▶ _SHORT PROBLEM 1_
In the Pletnev article, which label released the orchestra's first recording?
▶ _SHORT PROBLEM 2_
Please carry the Pletnev article forward with the paragraph that would come after its last sentence.

▶ _DOCUMENT PASSAGE_
Last year also saw the orchestra’s first recording, Tchaikovsky’s Symphony No. 6 (“Pathetique”) for the Virgin Classics label. Britain’s Gramophone magazine called the recording “something to get excited about”; Classic CD described it as “electrifying.”

Unlike many of his celebrated Russian colleagues--from pianist Bella Davidovich to conductor Maxim Shostakovich--Pletnev said he never felt the urge, during the bad old days of the Communist regime, to use his musical credentials to defect to the West.

“I know that it sounds unusual, but it was never that bad for me under the old system. As a pianist, I felt great admiration from my audiences, and I always played to full houses. I can’t say that I suffered, although I know that some people did suffer under the old system. I did not like it, but it was part of life then. Now, it is better, of course. It is as if we can finally paint with other colors.”

▶ _GIVEN INFORMATION_
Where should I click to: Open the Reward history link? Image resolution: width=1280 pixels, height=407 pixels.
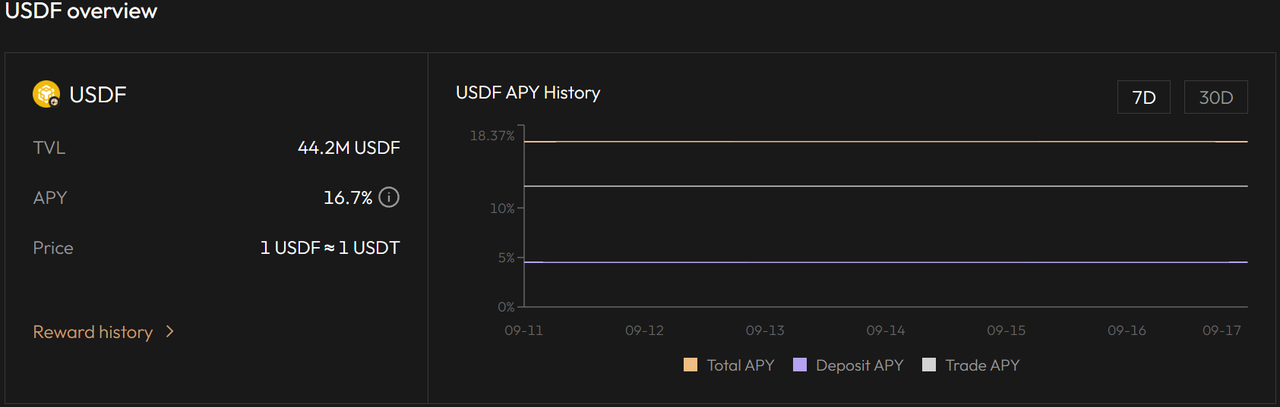pyautogui.click(x=93, y=332)
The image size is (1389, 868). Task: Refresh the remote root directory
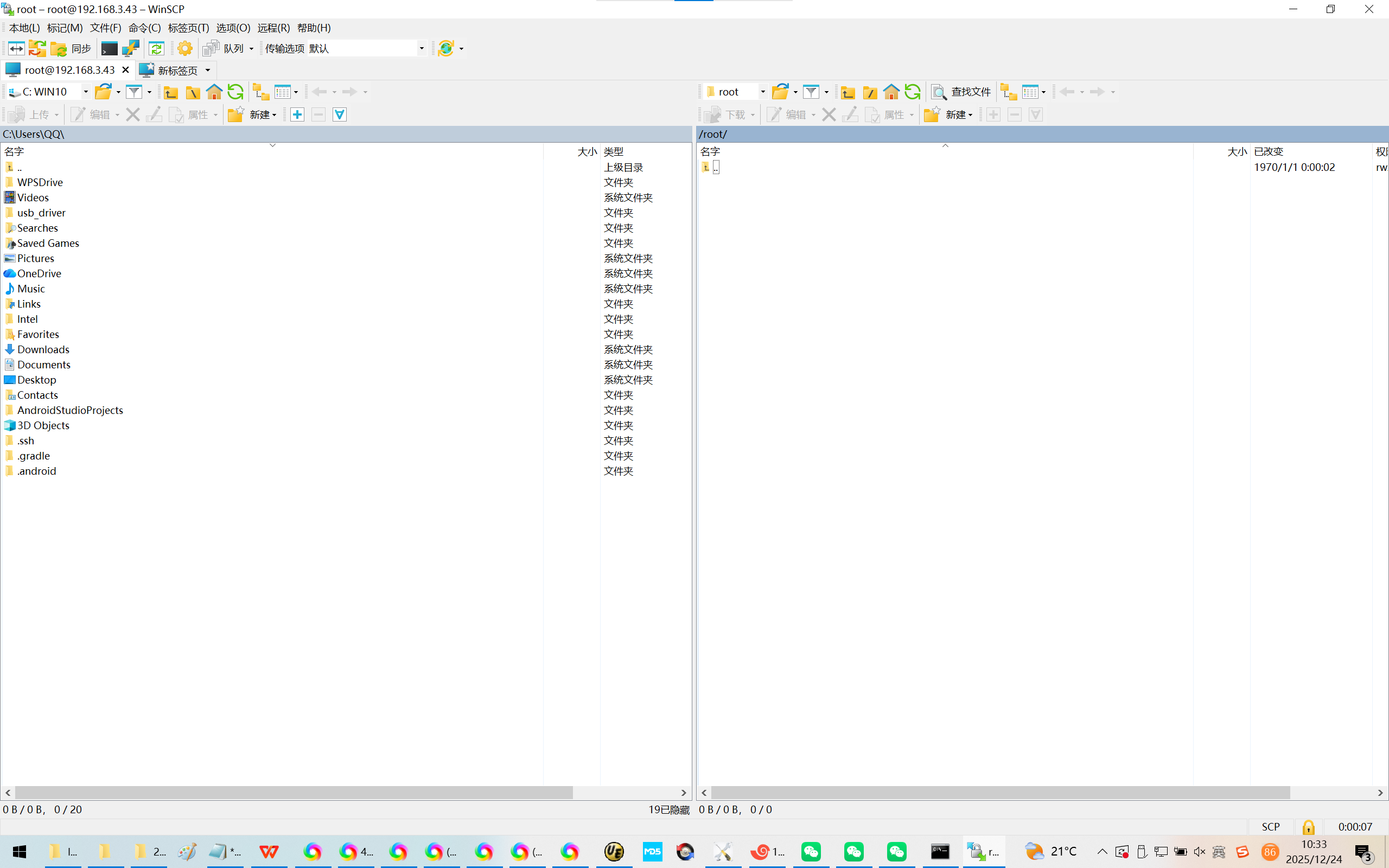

▶ _RIGHT ANSWER 1_
Virgin Classics

▶ _RIGHT ANSWER 2_
He is bringing an all-Russian program to Costa Mesa on Monday: Prokofiev’s Symphony No. 1 (“Classical”), Scriabin’s “Poem of Ecstasy” and Tchaikovsky’s Symphony No. 5. He is an ardent champion of Scriabin’s orchestral music, which never has been a staple of Western orchestras.

“I think the ‘Poem of Ecstasy’ is one of the greatest pieces of Russian music,” he said. “It’s sad that it is rarely played in the West--I don’t even know a good recording of it.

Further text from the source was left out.